Nope - I don’t know why they remain still in that position - if it were me, I’d like to think that I’d be like John McClane surrounded by thieves in Nakatomi Plaza doing everything I could to get free. But no, they hang, still, perhaps hoping that, if they are just quiet enough, the cat will forget they are there... in the cat’s mouth.
This is clear, of course, because once they get to the living room and drop their rodent captive, he starts to move again.
Although he is clearly not in charge of the mousing situation, Malcolm does attempt to cooperate. It would be wrong to describe them as team players - it’s more like rivals working coincidentally towards the same goal. And now might be the right time to mention that we know he can jump to the top of the refrigerator because we feed him up there. We have to because, if we do not, Inara eats all of this big, beautiful athelete’s food.
So you can imagine how well his attempts to participate work most of the time.
There was an event once, several months ago, where he finally got so frustrated that he reached over, picked up the mouse, and simply ate it. If you are picturing the kid who shoves the entire ice cream cone in his mouth so his older brother cannot take it you are right on track.
Yesterday morning, during our bathroom adventure, I was able to move the locker so that Inara could access her prize and scurry with it back out of the bathroom. I’d like to say that I know what happened next, but I had to leave, and so have only the memory of feline and mouse silhouettes against the light of the front hallway to finish that event for me. Sometimes we find the mice later, deposited in delightful locations, once they have lost their interest to the cats due to the no-longer-breathingness they have attained.

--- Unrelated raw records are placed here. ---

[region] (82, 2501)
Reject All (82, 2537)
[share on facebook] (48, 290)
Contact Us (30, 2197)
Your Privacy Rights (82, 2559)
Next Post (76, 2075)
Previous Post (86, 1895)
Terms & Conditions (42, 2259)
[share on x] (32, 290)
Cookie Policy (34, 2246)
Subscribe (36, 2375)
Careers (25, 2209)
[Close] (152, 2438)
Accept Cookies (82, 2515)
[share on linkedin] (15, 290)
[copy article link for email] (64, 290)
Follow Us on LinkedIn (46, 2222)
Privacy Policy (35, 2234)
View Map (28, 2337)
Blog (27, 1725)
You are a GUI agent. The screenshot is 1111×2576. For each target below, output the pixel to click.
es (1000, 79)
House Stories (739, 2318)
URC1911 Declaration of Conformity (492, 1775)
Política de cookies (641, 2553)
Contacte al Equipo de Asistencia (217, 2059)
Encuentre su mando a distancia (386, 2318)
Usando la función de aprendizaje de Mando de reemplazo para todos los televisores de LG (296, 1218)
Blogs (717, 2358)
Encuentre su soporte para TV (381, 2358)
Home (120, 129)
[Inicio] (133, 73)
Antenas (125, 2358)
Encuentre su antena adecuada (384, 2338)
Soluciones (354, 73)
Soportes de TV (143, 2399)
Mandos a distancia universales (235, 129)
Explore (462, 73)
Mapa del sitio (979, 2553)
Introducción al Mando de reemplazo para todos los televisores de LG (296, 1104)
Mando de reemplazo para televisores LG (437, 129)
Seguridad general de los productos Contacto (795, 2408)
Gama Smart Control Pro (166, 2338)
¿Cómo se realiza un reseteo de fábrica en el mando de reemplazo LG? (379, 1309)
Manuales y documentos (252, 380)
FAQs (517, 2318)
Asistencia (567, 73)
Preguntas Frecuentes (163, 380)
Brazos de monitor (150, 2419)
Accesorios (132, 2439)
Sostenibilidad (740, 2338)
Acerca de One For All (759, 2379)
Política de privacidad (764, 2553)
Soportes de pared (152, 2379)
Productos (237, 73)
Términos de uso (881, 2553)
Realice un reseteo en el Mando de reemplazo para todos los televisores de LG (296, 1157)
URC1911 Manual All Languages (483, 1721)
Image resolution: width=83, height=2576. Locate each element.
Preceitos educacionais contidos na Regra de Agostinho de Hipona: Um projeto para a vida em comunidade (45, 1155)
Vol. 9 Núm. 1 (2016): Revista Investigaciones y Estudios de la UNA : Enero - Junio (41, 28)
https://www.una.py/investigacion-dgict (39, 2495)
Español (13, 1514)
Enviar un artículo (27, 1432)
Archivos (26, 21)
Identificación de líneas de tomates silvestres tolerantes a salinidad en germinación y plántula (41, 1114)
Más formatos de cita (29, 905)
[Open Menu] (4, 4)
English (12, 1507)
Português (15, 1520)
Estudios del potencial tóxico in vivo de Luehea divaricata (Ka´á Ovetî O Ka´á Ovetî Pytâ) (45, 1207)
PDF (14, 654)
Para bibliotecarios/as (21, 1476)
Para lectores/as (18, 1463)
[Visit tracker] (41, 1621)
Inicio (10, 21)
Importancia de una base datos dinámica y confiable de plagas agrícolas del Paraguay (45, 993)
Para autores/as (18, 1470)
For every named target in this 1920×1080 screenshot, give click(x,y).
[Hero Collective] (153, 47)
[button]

Our ancestors valued their feline companions for the perceived assistance in pest control, and understandably so. I’m not certain that, in our situation they truly make much of a difference. The mouse sightings dropped precipitously once we contracted with pest management services. For a while we had a batch of cats outdoors on duty, but honestly our dogs seem to catch more vermin than the cat crew ever did (and the dogs are merciless on that score). But it’s possible that our ancestors also delighted in the joy cats do seem to take in their assigned duties. Setting aside the ultimate outcome, watching a cat diligently at work with a mouse is a little like watching Norm Abrams put together a chair on New Yankee Workshop... in an era absent television and video games a mousing cat would likely be (and indeed, is) quite entertaining.